Founder Reflection: Radha Sutra Growing Strong

Founder Reflection: Radha Sutra Growing Strong

As Radha Sutra continues to grow, I find myself reflecting not only on what we are documenting, but on what this journey is teaching me as a founder, cultural practitioner, and listener.

So far, Radha Sutra: Stories Across Borders has documented 16 archives of living traditions — including rituals inside homes, unexplored markets in Delhi, and cultural hubs such as temples with deep religious significance. Alongside this, we have interviewed 8 traditional artists, each carrying not just a craft, but a world of memory, labour, and inherited knowledge.

What this process is teaching me most is that culture is never only public. So much of it lives quietly inside homes, inside kitchens, prayer corners, family habits, seasonal rituals, inherited objects, and everyday gestures that may seem small from the outside. Many of these practices are generational — carried forward because elders did them before us, because they became part of the rhythm of life, because they held meaning even when that meaning was not always spoken aloud. In documenting these, I am learning that tradition is often less about spectacle and more about continuity.

I am also learning more deeply about traditional art — not just as an aesthetic practice, but as lived heritage. Every artist we meet reveals something far beyond technique. They show us history, resilience, family lineage, and adaptation. They remind us that art forms survive not only because they are beautiful, but because people choose, often against economic difficulty and invisibility, to keep them alive. This is why artists need to feel seen, heard, and able to voice their own stories. Too often, traditional artists are admired for their craft but not fully listened to as knowledge holders, cultural thinkers, and living archives in themselves.
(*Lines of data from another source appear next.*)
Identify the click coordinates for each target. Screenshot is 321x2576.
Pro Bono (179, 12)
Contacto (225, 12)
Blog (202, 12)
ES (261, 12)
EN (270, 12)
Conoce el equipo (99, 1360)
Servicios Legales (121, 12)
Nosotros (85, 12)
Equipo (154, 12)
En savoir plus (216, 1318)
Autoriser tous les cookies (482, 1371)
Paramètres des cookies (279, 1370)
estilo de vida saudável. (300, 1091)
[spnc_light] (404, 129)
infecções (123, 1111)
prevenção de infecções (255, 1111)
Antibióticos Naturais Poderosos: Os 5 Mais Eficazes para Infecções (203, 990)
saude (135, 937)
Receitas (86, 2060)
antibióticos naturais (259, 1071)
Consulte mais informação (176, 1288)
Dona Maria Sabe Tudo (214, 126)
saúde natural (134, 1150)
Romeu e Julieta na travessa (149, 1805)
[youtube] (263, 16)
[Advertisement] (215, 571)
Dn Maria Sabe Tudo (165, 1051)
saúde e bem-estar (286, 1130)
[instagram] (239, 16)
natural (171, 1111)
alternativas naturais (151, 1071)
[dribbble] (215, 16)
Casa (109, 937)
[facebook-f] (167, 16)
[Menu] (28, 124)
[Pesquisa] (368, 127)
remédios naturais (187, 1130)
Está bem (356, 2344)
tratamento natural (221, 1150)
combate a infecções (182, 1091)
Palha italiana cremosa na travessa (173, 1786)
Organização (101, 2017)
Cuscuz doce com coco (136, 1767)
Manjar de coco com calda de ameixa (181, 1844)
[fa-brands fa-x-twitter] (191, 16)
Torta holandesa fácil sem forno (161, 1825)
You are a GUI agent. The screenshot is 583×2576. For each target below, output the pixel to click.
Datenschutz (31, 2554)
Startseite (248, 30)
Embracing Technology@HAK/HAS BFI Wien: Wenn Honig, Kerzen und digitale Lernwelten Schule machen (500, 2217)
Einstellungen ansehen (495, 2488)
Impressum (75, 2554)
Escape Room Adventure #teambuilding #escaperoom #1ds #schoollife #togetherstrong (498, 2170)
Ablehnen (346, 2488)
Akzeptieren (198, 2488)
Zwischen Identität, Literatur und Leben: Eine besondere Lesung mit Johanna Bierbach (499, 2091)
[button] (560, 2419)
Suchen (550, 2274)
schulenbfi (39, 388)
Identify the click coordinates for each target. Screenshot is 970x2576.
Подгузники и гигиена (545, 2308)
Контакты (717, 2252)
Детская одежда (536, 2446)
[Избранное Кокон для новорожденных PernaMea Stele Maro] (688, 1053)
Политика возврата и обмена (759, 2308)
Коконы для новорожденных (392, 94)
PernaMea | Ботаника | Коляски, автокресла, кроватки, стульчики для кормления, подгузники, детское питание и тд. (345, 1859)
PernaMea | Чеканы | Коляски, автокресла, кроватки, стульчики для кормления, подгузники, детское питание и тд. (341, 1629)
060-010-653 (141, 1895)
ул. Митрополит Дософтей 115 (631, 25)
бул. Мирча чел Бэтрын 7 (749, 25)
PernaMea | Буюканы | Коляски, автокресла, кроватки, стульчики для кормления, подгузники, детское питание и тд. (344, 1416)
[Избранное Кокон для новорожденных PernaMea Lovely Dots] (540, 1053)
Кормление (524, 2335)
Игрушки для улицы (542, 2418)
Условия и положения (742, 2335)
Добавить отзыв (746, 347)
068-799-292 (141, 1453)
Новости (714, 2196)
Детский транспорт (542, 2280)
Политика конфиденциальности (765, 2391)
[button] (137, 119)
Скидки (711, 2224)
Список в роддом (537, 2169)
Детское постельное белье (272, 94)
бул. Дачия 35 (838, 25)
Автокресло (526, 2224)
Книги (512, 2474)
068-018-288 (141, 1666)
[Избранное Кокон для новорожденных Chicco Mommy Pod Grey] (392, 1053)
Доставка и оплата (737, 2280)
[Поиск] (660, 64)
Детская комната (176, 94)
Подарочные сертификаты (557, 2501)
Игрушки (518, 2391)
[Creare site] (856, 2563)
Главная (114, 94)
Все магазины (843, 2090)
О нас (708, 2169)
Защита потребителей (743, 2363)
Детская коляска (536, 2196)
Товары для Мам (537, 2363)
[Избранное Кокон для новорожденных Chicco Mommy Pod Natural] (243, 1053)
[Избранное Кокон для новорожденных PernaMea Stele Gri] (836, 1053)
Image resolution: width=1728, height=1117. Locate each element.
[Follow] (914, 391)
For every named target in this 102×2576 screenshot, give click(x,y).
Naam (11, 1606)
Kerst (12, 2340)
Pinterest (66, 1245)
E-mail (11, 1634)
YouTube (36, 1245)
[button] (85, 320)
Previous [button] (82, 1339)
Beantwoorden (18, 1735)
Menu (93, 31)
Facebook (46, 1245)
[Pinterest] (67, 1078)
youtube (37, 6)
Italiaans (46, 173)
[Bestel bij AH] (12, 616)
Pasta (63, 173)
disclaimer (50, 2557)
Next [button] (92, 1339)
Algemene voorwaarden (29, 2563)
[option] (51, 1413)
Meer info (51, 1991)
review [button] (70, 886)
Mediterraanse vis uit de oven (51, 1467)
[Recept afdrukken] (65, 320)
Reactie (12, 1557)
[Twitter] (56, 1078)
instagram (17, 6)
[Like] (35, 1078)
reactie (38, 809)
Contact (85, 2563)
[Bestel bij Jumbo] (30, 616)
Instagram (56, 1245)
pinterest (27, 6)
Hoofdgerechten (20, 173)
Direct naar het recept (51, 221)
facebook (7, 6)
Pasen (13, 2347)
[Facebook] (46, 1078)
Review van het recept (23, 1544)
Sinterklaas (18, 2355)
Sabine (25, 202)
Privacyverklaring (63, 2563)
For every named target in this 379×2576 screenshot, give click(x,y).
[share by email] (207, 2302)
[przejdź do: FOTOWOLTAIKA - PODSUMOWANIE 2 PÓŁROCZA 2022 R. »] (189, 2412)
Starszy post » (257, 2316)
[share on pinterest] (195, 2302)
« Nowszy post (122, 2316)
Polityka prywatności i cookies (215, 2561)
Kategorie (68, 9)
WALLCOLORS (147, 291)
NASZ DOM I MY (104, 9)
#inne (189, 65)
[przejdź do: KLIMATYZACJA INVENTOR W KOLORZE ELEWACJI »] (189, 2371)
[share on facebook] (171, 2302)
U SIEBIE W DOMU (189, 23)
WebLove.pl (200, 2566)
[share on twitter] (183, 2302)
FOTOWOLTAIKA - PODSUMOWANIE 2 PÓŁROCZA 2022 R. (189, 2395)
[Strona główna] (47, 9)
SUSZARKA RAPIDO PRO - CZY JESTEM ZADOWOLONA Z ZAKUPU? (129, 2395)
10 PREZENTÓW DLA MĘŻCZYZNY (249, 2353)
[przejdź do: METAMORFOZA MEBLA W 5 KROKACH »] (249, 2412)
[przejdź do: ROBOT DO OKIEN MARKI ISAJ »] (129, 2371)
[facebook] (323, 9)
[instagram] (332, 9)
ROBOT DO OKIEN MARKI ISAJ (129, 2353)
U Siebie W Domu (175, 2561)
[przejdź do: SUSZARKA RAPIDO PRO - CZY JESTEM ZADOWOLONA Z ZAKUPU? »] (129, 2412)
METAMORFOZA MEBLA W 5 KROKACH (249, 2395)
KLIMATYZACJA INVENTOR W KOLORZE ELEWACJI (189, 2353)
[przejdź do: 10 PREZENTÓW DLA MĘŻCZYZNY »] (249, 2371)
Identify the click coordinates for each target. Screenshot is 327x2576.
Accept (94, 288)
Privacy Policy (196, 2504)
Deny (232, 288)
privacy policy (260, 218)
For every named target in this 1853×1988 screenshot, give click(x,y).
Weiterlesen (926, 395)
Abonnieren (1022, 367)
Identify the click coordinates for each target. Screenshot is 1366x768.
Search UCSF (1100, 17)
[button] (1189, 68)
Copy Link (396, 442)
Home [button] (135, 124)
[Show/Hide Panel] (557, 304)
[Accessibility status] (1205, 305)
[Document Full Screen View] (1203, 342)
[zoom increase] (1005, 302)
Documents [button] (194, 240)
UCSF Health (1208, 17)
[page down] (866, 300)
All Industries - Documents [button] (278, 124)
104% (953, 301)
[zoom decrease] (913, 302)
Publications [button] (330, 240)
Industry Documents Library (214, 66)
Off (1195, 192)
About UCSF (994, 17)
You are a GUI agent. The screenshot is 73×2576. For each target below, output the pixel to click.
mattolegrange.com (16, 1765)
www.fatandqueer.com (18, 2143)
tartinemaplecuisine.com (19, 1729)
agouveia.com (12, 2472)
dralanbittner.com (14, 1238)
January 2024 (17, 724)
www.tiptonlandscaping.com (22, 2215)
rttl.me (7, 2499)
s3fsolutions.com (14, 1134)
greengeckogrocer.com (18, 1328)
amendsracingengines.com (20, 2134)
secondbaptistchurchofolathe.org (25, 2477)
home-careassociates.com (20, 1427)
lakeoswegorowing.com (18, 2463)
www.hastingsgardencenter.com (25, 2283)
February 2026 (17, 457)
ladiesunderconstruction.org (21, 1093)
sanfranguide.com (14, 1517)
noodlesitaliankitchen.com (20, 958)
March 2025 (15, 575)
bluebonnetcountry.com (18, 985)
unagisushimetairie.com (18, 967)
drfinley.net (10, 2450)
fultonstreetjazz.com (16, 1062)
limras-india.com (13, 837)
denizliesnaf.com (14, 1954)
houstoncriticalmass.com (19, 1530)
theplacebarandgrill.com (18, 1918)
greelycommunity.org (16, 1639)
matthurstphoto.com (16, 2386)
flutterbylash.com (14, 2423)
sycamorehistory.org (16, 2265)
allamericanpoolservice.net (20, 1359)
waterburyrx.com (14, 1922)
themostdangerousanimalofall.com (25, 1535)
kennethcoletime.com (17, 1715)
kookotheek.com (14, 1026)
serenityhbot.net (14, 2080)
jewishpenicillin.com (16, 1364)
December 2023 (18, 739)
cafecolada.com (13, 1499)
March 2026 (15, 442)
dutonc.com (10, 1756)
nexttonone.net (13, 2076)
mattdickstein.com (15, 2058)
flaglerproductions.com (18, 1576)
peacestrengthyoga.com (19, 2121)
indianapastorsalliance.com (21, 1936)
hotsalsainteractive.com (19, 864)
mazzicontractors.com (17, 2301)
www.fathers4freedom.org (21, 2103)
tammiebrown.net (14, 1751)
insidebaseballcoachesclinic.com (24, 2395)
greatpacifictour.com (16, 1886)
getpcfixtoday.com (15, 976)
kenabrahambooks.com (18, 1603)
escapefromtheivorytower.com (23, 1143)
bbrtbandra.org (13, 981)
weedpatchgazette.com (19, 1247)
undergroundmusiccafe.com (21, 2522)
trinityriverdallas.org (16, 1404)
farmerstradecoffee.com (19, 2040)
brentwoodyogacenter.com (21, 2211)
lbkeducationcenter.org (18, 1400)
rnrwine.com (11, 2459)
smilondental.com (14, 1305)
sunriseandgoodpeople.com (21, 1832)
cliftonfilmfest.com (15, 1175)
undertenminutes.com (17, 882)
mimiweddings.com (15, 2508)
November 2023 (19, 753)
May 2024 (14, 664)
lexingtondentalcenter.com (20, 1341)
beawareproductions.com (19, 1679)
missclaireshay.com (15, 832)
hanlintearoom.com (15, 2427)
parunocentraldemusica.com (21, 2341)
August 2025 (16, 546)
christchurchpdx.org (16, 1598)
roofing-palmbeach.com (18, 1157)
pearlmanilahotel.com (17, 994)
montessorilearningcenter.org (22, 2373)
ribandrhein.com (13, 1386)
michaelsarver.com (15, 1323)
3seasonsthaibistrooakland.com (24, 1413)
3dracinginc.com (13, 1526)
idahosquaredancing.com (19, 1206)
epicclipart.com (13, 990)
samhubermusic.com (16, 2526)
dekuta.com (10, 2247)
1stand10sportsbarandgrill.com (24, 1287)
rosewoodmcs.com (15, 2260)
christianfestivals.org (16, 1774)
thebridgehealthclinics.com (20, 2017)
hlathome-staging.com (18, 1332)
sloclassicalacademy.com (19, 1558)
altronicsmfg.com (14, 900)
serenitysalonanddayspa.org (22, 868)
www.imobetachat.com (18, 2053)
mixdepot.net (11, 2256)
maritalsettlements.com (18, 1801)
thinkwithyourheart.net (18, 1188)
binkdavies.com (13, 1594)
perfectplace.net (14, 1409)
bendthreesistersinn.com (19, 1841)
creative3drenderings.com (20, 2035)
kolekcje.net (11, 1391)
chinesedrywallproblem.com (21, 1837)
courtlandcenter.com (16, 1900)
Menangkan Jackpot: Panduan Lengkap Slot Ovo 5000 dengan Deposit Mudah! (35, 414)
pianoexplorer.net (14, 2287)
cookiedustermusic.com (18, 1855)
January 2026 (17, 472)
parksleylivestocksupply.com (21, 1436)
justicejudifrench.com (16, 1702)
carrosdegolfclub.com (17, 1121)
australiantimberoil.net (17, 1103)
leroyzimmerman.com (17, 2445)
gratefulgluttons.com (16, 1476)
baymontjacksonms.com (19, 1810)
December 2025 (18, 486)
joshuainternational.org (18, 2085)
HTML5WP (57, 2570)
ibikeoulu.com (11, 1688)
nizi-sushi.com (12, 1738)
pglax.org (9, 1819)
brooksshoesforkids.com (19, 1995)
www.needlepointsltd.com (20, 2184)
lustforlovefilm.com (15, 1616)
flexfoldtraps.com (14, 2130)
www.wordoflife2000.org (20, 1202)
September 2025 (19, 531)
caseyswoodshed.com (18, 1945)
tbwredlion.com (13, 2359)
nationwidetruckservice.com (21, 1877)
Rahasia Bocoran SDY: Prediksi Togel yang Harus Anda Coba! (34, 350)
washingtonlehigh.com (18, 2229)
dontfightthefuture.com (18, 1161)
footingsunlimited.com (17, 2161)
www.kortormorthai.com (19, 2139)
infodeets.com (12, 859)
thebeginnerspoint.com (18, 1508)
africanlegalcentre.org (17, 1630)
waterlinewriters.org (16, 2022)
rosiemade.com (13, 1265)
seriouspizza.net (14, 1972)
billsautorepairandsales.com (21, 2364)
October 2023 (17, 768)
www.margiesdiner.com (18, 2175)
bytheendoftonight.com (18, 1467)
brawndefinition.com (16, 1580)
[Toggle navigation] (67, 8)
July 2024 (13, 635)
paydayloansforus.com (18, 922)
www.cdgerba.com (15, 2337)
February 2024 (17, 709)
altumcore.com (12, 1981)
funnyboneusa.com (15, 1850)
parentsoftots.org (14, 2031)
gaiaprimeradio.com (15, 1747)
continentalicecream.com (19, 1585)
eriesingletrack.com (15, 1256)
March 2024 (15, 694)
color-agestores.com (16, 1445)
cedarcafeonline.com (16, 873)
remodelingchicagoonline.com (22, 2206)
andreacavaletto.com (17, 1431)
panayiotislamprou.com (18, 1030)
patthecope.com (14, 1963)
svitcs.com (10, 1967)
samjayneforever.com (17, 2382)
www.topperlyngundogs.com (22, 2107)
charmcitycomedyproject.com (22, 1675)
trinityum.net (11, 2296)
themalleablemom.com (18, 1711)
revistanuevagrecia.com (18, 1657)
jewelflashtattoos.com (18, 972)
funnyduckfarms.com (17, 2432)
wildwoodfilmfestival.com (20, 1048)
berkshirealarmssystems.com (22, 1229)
One of the strongest reflections emerging through Radha Sutra is the difference between individual identity and collective identity. Individual identity can be deeply personal — how one person relates to their culture through memory, ritual, language, faith, clothing, food, or art. It is often intimate and layered, shaped by family, migration, marriage, place, and experience. Collective identity, on the other hand, appears more visibly in shared celebrations, festivals, national narratives, and public symbols of belonging. Both are important, but they are not always the same.

What fascinates me is the space between them. A nation may celebrate a festival in one way, but inside individual homes that same festival can carry different meanings, practices, and emotions. In that difference, we begin to see culture not as a fixed block, but as something textured, plural, and alive.

As a founder, this is shaping the heart of Radha Sutra. I am realising more and more that this project is not only about documentation. It is about creating room — room for voices, room for memory, room for complexity, and room for traditions to be understood in their depth.

Radha Sutra is growing strong, but more than that, it is growing roots. And in those roots, I continue to learn that every ritual, every market, every artist, and every story carries a thread of belonging worth holding with care.